Hitch, please. Bryce Harper and Mike Moustakas have both added a hitch and the results have been impressive. Using these two hitters as case studies, let’s establish what a hitch is, how it helps, and how to execute a hitch.

What is a hitch?

  • A hitch is movement with the upper body (usually the hands and arms) during the loading and striding phase of a swing.
  • A hitch happens when the hands move from their starting position away from where they will eventually end up when the front foot lands.
  • Like any other aspect of the swing, a hitch can be helpful to a swing or a roadblock to success.

There are two main kinds of hitches: Those done by manipulating the position of the end of the bat and those that involve moving the position of a hitter’s arms. Sometimes a hitch involves both these movements.

There are hitters who hitch by tilting the end of their bat tip away from their body or towards the pitcher.

Gary Sheffield:

There are hitters who hitch with their arms typically lower their hands as their first move.

Barry Bonds:

And there are hitters who do both and change the positon of the end of their bat as their arms move.

Josh Hamilton (in high school!):

How it helps

Isaac Newton was on to something. The idea of keeping a body in motion to make further motion easier can be applied to athletes. I finally found a reason to show what happens when an athlete breaks their motion, tries to restart, and the results are terrible.

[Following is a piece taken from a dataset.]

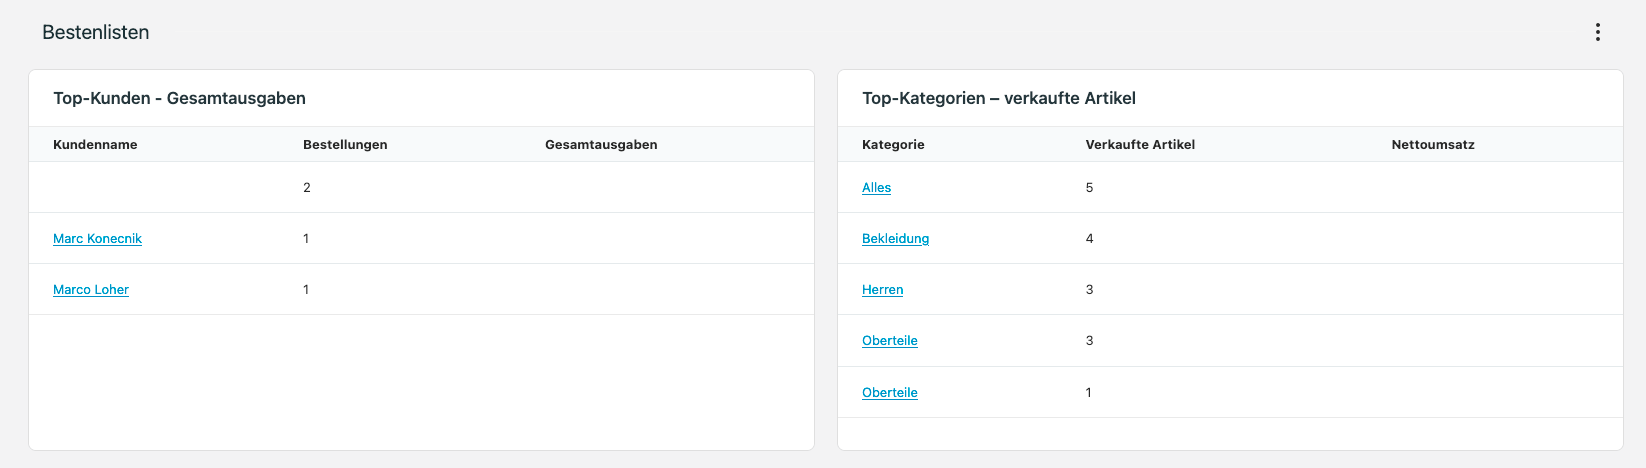Open the Bestenlisten three-dot options menu

click(x=1597, y=32)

Jokes aside, the mechanical advantages to a well done hitch are delaying the hands moving forward and creating some rhythm and timing in a swing. So many hitters—especially younger one—want to take their hands directly to the baseball. No bueno. Why only use the muscles in your arms when a little bit of movement and patience will allow your other muscles to fire and help deliver the barrel? In a simple sense, a well done hitch keeps the hands and arms occupied while the rest of the body aligns and prepares to fire.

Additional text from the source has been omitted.